Como esa pierna en esa canoa estábamos: rotos, descuartizados, casi muertos de tan arrancados de lo que era nuestro. Si vivíamos apenas era por la fuerza de los cuerpos que nos arrastraban al otro día, al refugio, a la comida, al calor, a guarecerse de la lluvia; eran nuestras células, eran nuestros órganos, aún contenidos en sus redes naturales, los que porfiaban en seguir viviendo. Nosotros, los que no teníamos Dios o más bien no teníamos Iglesia, quedamos sueltos como esquirlas, éramos evidencia de la explosión, lo estallado, el mundo mismo, creo y me cuesta dejar de creerlo aunque sé que hay más mundo que Buenos Aires y ahí la vida siguió teniendo algún otro sentido más que la urgencia que nos arrastraba con su adrenalina a pesar nuestro. Atrás, antes, no sabemos dónde, quedó todo: nuestros amores, nuestros amigos, nuestros perros, nuestros trabajos, nuestras computadoras, nuestros bailes, nuestros teléfonos, nuestras bibliotecas.
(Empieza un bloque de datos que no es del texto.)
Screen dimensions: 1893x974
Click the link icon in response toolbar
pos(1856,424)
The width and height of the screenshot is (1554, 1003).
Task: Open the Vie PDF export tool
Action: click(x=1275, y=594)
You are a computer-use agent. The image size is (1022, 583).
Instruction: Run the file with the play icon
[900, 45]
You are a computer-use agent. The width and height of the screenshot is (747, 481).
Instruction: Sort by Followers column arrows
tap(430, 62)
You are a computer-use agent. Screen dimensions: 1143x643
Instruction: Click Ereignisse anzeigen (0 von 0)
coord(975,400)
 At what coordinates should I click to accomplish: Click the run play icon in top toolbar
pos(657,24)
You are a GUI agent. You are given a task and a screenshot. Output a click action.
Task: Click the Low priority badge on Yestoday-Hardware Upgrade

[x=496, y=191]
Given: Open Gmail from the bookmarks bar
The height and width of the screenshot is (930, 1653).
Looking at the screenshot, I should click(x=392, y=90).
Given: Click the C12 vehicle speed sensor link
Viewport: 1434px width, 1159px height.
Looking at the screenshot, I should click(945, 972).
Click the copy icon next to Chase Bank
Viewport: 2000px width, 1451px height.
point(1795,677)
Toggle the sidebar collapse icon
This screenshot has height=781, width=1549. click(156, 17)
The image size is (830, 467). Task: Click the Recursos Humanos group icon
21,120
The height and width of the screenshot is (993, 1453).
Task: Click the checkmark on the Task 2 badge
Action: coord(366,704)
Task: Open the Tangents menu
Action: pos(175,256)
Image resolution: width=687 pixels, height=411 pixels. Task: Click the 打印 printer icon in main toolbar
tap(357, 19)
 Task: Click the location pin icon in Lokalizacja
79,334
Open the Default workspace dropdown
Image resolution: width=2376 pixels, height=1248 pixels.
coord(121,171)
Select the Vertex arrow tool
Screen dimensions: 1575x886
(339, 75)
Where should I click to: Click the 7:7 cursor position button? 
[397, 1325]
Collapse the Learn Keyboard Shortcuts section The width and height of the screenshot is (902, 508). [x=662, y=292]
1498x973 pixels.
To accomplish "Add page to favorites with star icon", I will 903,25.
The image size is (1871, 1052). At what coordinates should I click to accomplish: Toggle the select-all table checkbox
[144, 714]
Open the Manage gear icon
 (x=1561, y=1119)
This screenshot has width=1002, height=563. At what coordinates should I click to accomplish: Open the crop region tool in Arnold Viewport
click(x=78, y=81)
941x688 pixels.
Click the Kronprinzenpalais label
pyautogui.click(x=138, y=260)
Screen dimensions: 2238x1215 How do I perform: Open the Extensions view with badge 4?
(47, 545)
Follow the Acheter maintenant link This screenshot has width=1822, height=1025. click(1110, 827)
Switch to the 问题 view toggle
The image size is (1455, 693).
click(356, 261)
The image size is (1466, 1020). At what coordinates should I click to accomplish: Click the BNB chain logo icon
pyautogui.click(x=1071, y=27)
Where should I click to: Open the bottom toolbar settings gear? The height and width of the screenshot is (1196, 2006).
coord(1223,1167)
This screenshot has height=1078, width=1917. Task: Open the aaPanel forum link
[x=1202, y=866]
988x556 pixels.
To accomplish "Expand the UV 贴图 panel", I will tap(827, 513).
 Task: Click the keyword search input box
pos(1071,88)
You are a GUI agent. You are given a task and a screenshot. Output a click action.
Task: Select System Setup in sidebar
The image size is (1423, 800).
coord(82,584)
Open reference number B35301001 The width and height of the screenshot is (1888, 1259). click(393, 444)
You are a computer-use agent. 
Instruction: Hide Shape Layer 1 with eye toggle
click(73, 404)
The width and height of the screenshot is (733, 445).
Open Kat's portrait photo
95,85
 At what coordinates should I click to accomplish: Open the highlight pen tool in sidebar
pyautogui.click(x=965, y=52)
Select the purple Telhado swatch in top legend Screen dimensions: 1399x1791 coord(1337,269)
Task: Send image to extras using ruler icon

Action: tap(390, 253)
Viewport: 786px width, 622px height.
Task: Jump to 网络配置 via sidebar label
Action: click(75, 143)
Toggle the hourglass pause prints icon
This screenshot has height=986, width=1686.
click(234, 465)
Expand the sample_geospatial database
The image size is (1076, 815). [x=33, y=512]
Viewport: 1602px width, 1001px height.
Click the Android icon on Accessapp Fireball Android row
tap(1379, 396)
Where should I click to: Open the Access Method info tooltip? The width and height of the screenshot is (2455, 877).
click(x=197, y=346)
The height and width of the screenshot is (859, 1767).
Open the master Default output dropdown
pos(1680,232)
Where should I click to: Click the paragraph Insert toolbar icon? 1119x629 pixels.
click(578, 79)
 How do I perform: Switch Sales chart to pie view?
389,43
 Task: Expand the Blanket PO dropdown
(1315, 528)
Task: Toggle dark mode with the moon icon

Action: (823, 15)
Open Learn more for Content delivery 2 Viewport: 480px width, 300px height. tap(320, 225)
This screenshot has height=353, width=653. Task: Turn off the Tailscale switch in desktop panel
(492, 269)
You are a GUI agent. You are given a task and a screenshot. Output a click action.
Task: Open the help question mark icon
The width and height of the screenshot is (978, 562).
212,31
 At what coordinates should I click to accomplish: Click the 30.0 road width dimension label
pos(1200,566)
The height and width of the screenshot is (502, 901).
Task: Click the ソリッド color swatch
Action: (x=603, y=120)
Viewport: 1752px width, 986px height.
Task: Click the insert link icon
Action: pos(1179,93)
Fuimos lentos: no tuvimos los templos como faros que los juntaron a ellos y poco más quedaba en pie que pudiera considerarse referencia. Con Stella y Carmela éramos vecinas, nos encontramos revolviendo los escombros, buscando encontrar algo de lo que había sido nuestro hogar. Con ellas salimos a buscar el bote. Con ellas se me volvió a armar una constelación, tuve mi propia epifanía horizontal, una sin Padre: encontramos la canoa, remamos juntas y en ese movimiento coordinado, esa danza de a tres en el lomo con destellos plateados del arroyo negro la primera noche, en ese avanzar lento y armonioso con un objetivo común, algo se armó despacio, algo sagrado diría, habremos tenido un aura plateada las tres remando juntas con una pierna, un perro, una red, unas linternas, unos pilotos de nylon, unos pocos paquetes de comida no perecedera, una radio y un par de ametralladoras que les robamos a unos cuerpos caídos de milicos. Para el Norte nos fuimos, para arriba, para arriba con una brújula de las viejas, subimos corriente en contra buscando las islas de Entre Ríos, estas de la cadena de las lomas que se alzan más altas que el resto y que el río crecido y tienen cañaverales y bagres y dorados y mandarinos y cuices y ciervos patones de pantano y no tienen, nos juró Magda y supe luego que en eso no me había mentido, helicópteros.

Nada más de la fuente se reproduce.